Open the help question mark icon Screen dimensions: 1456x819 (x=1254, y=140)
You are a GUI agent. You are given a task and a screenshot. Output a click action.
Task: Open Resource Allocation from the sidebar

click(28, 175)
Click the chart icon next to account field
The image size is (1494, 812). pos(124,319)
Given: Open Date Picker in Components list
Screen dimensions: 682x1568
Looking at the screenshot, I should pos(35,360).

•••

◆ WORK ITEM: The material should be transcribed exactly, every line included.

◆ RESPONSE:
Open the help question mark icon Screen dimensions: 1456x819 (x=1254, y=140)
You are a GUI agent. You are given a task and a screenshot. Output a click action.
Task: Open Resource Allocation from the sidebar

click(28, 175)
Click the chart icon next to account field
The image size is (1494, 812). pos(124,319)
Given: Open Date Picker in Components list
Screen dimensions: 682x1568
Looking at the screenshot, I should pos(35,360).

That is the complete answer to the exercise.